Le jour du tonus, il est fréquent que des monômes défilent dans
l’hôpital au son d’un mini orchestre improvisé. Naturellement l’amour,
la mort, la lutte contre l’autorité hospitalière, les différents travers des
patrons sont mis en exergue
Le repas est gargantuesque et abondamment arrosé. Il est
entrecoupé de sketches et de chansons paillardes* hurlées, plus que
chantées par l’ensemble des participants.
* Une confusion est souvent réalisée entre les chansons de salles
de garde militaires et les salles de gardes hospitalières. Le registre des
chansons est totalement différent, et même si le sexe reste au premier
plan, on retrouve en médecine une évocation constante de la maladie ou
de l’hôpital (La marche des vérolés, Dans un amphithéâtre, La chanson
de Bicêtre, Broca, Chanson des vieilles salles de Garde, Hôpital Saint
Louis, Lariboisière, La vérole.. .
94
On « bat *» des thèmes donnés par l’économe en signe de
remerciement pour le personnel, ou pour féliciter un interne pour sa
chanson, un poème ou toute autre déclamation.
* Une batterie consiste, avec ses couverts, à frapper contre la
table suivant un rythme donné. On peut battre la Républicaine, la
Royale, la Pacifique 231… la Vaginale).
+ Bal de l’Internat
Le bal de l’internat se déroule une fois par an, et le plus
souvent en dehors du milieu hospitalier. C’est l’occasion de retrouver
les internes de l’ensemble des hôpitaux.
Le bal de l’internat est toujours annoncé avec une affiche où la
nudité et la mort sont le plus souvent associées. Cette manifestation
étant hors hospitalière, les invitations sont largement ouvertes, et la
présence féminine beaucoup plus conséquente que lors des tonus.

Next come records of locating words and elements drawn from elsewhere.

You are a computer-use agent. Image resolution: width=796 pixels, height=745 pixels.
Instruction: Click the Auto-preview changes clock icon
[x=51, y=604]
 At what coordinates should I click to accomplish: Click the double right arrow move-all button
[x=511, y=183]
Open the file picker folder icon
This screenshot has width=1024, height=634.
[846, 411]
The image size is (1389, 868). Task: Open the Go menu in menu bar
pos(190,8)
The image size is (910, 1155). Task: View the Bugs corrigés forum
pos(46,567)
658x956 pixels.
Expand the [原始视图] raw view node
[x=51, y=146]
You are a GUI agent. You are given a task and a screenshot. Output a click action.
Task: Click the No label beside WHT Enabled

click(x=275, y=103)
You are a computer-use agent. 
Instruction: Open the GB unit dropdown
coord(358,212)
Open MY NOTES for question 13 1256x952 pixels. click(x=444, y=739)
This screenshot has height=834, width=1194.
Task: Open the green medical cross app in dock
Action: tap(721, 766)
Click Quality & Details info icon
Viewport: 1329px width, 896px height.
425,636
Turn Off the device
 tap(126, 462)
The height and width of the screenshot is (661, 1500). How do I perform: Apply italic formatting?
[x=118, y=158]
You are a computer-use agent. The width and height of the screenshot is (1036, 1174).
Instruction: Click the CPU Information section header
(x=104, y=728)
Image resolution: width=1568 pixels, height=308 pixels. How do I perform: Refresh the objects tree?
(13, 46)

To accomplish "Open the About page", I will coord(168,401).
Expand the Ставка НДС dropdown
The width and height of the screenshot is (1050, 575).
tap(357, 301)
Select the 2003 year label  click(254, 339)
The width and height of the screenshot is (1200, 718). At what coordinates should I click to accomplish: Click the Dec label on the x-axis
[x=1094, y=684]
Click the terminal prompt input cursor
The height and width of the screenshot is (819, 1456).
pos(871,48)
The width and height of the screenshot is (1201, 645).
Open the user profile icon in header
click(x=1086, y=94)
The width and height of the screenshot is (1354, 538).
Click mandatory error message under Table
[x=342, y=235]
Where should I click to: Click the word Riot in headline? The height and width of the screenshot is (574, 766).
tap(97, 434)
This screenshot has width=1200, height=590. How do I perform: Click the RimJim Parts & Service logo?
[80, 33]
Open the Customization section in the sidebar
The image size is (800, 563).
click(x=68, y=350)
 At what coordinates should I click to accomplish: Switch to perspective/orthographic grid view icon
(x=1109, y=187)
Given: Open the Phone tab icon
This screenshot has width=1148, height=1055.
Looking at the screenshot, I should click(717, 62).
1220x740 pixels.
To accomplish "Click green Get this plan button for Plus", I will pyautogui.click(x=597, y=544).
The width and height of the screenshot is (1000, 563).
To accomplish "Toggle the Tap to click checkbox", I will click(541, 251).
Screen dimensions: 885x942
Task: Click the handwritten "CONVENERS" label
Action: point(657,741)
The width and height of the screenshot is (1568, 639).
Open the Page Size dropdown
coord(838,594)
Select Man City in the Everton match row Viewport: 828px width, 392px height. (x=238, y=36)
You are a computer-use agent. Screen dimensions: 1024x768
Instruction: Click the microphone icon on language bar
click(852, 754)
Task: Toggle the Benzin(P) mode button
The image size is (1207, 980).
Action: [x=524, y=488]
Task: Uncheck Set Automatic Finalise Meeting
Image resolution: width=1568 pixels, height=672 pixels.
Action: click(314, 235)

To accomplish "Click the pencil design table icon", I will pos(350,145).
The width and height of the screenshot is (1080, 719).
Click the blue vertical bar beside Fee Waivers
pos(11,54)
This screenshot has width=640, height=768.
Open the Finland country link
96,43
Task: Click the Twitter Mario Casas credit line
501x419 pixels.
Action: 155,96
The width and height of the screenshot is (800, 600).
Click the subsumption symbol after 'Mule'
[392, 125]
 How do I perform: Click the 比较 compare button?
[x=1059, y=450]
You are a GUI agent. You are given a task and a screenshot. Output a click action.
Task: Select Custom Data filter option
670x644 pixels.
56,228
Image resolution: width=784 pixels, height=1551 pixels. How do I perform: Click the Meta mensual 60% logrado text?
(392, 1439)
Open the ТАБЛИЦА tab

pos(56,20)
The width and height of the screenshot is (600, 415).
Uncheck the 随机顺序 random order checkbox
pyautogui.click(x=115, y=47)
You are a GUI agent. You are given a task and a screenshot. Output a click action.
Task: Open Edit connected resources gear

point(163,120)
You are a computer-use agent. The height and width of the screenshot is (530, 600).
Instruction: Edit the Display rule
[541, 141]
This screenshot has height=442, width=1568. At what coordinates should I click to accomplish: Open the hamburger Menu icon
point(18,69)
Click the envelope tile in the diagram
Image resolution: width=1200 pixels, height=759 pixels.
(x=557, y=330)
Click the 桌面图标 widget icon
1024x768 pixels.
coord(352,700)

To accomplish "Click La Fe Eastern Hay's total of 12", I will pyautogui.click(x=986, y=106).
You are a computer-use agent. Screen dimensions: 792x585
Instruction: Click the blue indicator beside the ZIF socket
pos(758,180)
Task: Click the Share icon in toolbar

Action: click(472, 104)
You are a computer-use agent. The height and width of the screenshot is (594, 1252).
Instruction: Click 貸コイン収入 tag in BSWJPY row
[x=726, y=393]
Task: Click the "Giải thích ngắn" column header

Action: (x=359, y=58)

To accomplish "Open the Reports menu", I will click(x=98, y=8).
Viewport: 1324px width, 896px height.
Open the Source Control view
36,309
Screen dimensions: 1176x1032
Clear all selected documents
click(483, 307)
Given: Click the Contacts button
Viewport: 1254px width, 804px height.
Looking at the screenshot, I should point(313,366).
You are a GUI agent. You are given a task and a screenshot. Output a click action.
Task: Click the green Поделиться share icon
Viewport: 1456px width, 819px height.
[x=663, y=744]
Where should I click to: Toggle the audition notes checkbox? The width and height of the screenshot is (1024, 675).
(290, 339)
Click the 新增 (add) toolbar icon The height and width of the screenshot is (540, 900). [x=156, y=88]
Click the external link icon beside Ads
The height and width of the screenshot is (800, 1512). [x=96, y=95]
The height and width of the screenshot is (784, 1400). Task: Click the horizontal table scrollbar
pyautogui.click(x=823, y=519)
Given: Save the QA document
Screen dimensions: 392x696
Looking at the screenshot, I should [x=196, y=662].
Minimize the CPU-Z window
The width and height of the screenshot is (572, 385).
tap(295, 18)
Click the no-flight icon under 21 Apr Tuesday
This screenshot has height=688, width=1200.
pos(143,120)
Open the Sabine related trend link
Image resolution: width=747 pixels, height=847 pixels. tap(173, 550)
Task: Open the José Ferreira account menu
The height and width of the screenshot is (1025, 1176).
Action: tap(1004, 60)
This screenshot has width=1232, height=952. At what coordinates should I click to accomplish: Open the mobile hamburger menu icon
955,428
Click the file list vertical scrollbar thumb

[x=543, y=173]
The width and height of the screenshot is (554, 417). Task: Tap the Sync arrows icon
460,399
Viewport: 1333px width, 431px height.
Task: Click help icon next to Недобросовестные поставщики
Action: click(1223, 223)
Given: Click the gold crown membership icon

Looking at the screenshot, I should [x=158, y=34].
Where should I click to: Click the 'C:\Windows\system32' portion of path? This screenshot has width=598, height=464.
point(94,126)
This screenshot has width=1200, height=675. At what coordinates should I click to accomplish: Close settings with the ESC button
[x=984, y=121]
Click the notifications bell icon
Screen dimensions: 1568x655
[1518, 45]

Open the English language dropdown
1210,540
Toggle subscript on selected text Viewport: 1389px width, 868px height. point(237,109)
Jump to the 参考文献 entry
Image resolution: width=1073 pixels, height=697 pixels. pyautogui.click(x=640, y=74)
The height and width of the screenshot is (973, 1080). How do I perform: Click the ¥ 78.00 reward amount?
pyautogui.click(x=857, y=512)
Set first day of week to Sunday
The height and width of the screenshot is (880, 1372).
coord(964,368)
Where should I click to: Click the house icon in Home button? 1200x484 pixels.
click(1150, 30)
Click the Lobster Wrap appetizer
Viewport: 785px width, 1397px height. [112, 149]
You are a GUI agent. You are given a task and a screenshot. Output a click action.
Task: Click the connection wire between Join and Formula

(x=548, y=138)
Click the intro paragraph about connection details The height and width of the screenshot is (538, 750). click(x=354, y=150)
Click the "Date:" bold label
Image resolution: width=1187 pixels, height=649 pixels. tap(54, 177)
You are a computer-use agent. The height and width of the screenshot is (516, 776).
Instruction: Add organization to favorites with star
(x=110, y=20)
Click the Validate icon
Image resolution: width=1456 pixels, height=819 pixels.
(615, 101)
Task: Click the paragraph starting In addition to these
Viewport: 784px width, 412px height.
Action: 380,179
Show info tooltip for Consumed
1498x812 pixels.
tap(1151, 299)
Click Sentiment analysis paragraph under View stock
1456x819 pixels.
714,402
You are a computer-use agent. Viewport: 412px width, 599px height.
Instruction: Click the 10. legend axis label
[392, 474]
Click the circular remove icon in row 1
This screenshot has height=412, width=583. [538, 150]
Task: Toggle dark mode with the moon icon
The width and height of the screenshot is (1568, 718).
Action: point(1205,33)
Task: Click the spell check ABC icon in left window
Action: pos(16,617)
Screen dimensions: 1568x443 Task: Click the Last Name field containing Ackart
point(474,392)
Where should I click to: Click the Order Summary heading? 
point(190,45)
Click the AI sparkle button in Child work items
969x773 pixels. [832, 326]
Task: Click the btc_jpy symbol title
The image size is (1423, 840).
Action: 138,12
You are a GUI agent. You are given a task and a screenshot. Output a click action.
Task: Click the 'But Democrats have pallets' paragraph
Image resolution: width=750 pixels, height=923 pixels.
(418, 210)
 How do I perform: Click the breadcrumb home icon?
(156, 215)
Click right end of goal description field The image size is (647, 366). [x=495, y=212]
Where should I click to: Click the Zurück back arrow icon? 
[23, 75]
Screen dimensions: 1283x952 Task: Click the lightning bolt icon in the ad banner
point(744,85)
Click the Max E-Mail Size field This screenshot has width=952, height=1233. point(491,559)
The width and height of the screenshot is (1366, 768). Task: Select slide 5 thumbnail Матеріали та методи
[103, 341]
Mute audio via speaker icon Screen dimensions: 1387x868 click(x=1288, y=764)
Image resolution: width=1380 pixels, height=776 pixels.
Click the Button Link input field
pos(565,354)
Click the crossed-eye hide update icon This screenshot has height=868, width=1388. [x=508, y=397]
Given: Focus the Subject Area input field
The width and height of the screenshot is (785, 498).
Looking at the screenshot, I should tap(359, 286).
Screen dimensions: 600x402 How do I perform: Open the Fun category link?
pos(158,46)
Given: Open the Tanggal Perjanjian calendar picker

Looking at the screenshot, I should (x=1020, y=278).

Au total, la salle de garde, disparue le jour où les internes n’ont
plus été internes, a permis à bon nombre de carabins de supporter
l’enfermement, les nuits poisseuses de brume et de pluie, les matins
glauques, les urgences empuanties de sang et de sanies, et la mort qui
rode dans les salles communes gémissantes.
95
LA GRANDE GUERRE
La grande guerre, la « der des der » marque un tournant décisif
dans l’évolution des peuples européens tant au plan sociologique que
philosophique. Si la médecine des ambulances de 1914 sur la Marne,
n’est guère différente de celle pratiquée pendant les guerres
napoléoniennes et de 1970, ramassage des blessés, postes chirurgicaux
improvisés (en Septembre 1914 on ampute les blessés sur les autels des
églises..) absence d’antibiotique…. on verra au cours du conflit se
développer une véritable technologie médical de guerre (service de
radiologie automobile, structuration des hôpitaux, chirurgie
réparatrice…).
L’asepsie, embryonnaire dans les premiers mois de la guerre, sera
progressivement pris en compte, évitant les drames vécus en Octobre
1914*.
* Les blessés de la première bataille de la Marne sont évacués en
train vers Bordeaux (Loin du front et de Paris pour le moral de
l’arrière) dans les wagons à bestiaux ayant servi à l’acheminement des
chevaux. Les spores tétaniques, saprophytes de l’intestin du cheval,
provoqueront une véritable hécatombe (2/3 des blessés meurent du
tétanos).
A la fin de la guerre, au retour des survivants, les femmes
occupent les postes laissés vacants par les soldats, dans l’industrie de
guerre, les transports mais aussi à l’hôpital. La médecine commence tout
doucement à se féminiser ;
Les antibiotiques font péniblement* leur apparition (pénicilline en
1936), les sciences biologiques, physiques, radiologiques… prennent
une expansion de plus en plus grande.
* Le pnicinilinium avait fait l’objet d’une thèse à Paris en 1896 passée
malheureusement inaperçue.
L’art médical se transforme peu à peu en science médicale,
l’humanisme en technicité, la médecine devient un droit, un service à la
personne. L’histoire de la médecine peut s’arrêter là, pour laisser la
place au génie biologique, à la biochimie moléculaire, à la génétique, à
l’imagerie médicale et à toutes les techniques qui redonnent un sens au
mot grec pour désigner le médecin, « tektôn ».